Dena Morrison of the Rainbow School Board said she's frustrated it took so long for the two mental health nurses to start working with students.
"We know the need is great," she said. "The supply, though, of supports is very limited to nurses serving our entire student body, but at least having two we'd like to get them started."
The nurses were hired and trained through the Community Care Access Centre and come as part of the province's Mental Health and Addictions Strategy. Funding for the mental health nurse program is good for at least the next three years.
Morrison and the board of trustees wrote a letter to the CCAC earlier this month about the nurses.
She said she thinks it was that letter, as well as pressure from other school groups, that led to them starting in schools.
‘Two worlds colliding’
It took time to iron out the details of the project, explained Sue Cecchini, who oversees the mental health program for the CCAC.

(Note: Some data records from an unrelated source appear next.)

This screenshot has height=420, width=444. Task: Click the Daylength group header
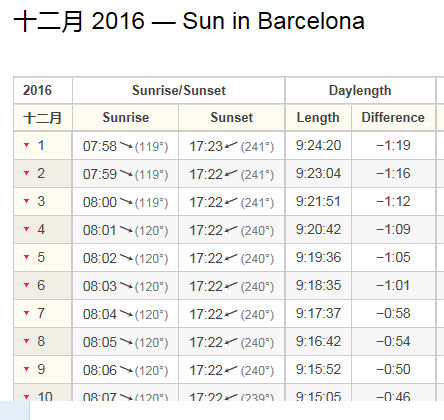coord(360,90)
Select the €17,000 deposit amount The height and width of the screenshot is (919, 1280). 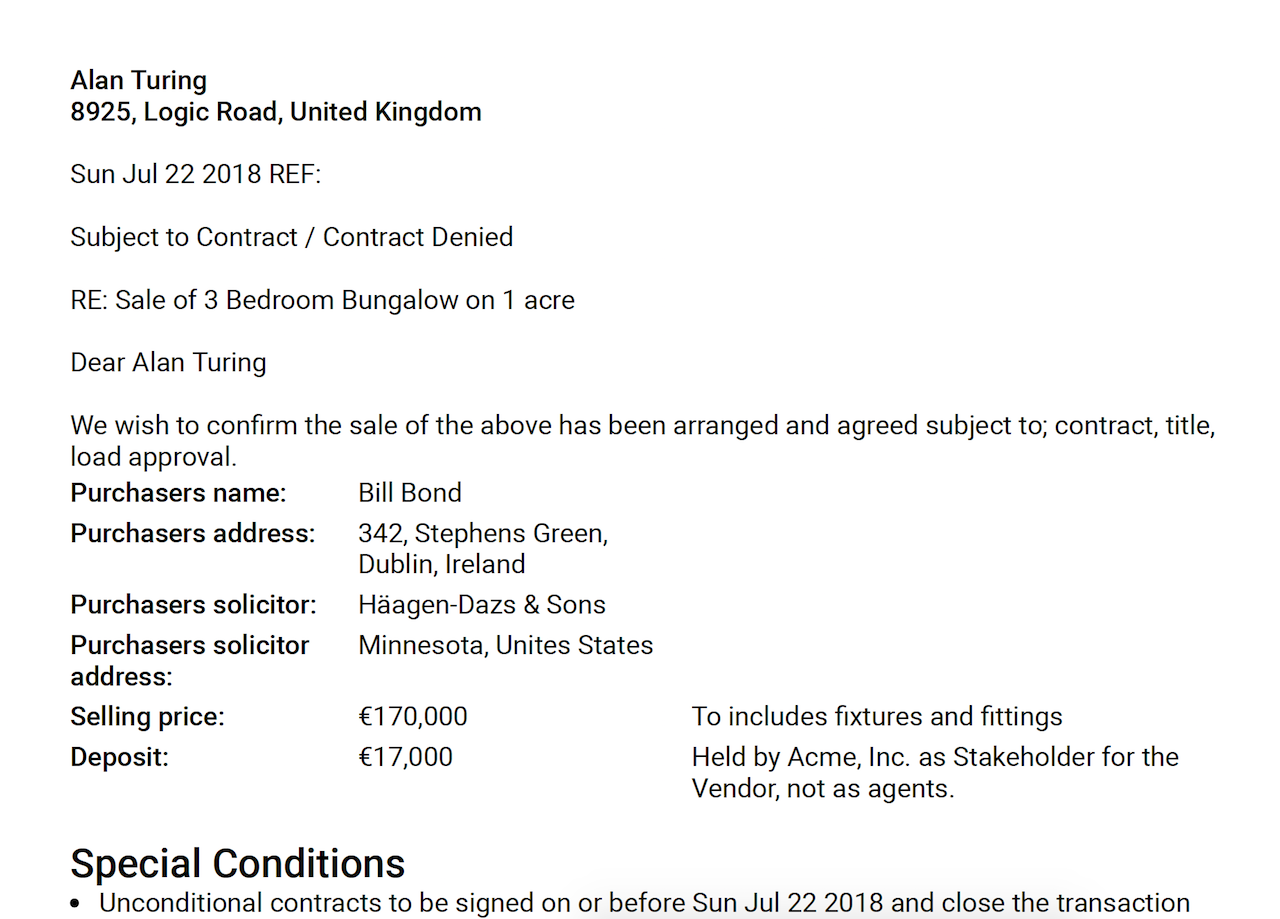pos(405,757)
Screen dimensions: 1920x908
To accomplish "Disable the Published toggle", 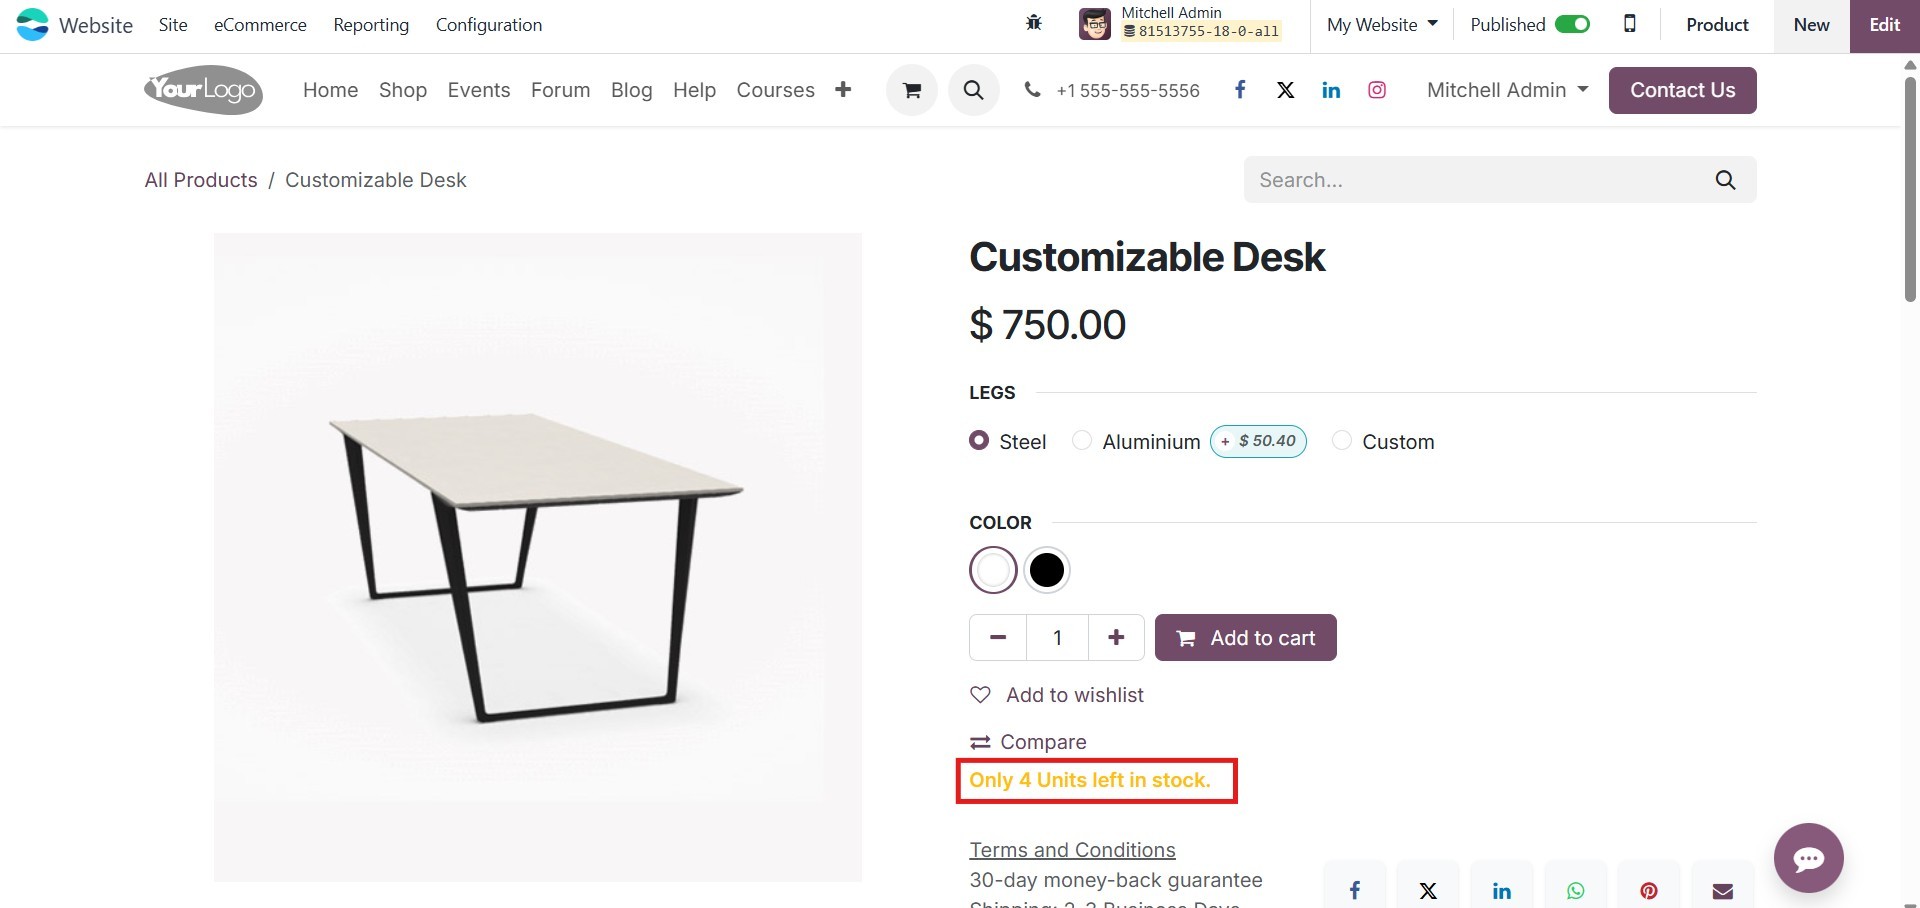I will (x=1570, y=23).
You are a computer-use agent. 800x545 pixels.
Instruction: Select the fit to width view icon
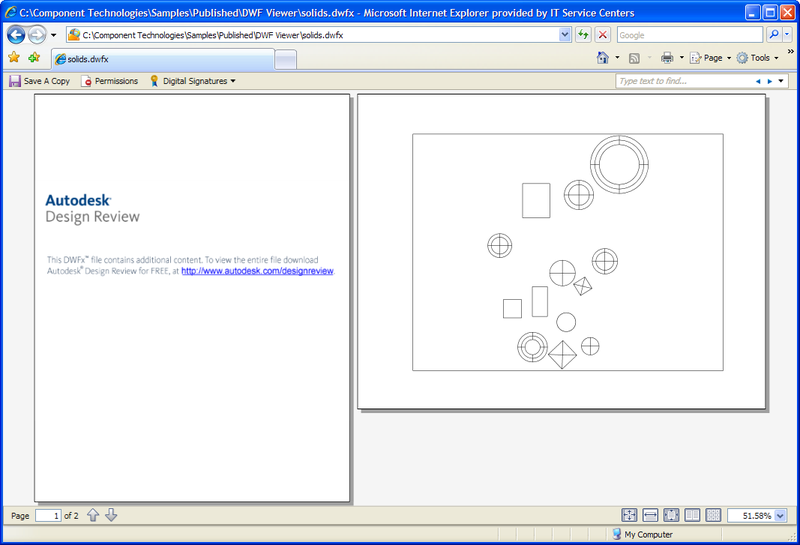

"We're developing this program. This program started with absolutely nothing. School boards and health … are like two worlds colliding," Cecchini said.
"So even to negotiate for the nurses to go into schools took a number of weeks."
A total of 16 mental health nurses have been hired for secondary schools in northeastern Ontario.
Cecchini said students can meet with the nurses through referrals from parents, teachers, or the students themselves. The nurses will also deal with more serious issues, like helping students who are on medication and who may have been in the hospital with mental illness.
"We're at least now going to be able to at least start getting some of our students’ needs addressed and getting a better indication of the exact extent of the need that's out there," Morrison said, adding the program is aimed at helping nine secondary schools with the board.
She said she hopes they can eventually expand to include elementary level students, too.